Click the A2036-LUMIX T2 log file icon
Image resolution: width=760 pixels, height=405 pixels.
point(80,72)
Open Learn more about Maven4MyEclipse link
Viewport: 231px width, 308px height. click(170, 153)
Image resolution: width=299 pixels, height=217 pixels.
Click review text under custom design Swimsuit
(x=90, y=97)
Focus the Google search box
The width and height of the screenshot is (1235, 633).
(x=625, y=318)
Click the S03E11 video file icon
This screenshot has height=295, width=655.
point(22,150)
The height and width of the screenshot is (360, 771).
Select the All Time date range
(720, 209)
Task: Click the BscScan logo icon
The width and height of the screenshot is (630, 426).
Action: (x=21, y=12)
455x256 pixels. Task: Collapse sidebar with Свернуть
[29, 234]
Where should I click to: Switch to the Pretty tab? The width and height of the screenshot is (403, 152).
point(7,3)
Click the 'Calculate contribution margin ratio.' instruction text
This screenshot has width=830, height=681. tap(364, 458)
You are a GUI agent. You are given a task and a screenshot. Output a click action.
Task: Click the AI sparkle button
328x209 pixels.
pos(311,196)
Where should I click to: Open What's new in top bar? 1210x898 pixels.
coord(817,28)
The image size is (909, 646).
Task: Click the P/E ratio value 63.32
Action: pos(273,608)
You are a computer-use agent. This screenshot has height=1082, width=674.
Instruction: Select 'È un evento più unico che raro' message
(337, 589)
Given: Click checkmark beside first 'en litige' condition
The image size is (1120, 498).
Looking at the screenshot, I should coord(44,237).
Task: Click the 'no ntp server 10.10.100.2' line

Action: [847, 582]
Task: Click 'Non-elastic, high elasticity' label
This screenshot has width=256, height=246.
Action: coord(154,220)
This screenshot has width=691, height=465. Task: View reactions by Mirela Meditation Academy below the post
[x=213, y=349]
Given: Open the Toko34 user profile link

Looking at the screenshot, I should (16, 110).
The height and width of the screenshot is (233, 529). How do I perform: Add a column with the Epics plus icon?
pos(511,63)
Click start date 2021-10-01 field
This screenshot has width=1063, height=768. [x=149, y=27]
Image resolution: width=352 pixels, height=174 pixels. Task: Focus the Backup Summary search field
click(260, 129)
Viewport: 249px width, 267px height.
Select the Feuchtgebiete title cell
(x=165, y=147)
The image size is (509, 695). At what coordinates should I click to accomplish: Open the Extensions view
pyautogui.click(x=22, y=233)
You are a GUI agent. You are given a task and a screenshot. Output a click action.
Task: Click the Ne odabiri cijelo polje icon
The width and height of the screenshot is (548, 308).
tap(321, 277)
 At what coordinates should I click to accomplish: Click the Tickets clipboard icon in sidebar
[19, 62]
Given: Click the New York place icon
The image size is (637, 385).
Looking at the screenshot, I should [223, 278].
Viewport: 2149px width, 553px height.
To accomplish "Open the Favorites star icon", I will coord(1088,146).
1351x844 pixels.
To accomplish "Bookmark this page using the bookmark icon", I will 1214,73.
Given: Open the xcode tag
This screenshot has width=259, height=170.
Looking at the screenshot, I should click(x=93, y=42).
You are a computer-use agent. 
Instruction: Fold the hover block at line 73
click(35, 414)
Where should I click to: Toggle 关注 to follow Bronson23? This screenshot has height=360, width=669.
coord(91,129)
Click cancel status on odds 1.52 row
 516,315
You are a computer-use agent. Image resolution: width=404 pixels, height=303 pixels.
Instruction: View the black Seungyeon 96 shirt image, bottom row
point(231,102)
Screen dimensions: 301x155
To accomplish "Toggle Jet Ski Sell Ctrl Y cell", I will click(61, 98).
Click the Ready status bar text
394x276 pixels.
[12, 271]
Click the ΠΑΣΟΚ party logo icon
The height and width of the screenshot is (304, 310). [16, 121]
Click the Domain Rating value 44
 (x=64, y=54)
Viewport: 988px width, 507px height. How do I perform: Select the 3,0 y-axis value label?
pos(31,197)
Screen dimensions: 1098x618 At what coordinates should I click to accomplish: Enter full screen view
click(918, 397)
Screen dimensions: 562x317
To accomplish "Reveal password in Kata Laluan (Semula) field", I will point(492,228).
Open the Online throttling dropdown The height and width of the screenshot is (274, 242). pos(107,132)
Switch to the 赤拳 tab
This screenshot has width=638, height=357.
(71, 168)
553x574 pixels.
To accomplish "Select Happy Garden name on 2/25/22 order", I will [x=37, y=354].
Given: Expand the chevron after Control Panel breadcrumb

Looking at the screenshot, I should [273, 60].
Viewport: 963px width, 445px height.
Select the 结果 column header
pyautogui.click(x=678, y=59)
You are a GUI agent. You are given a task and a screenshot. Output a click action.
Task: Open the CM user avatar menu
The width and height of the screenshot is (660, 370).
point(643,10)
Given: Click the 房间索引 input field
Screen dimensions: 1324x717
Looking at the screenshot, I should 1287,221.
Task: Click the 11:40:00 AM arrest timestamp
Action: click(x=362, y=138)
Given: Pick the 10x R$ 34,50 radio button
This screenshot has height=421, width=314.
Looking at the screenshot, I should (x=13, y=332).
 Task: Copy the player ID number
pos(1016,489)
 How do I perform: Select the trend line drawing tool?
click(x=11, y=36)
──────────────────────────────
[Work task]
Scan the material for the word "computer". Return every line where it is found.

[Output for this exercise]
You are a computer-use agent. This screenshot has height=1082, width=674.
You are a computer-use agent. 
You are a computer-use agent. Image resolution: width=404 pixels, height=303 pixels.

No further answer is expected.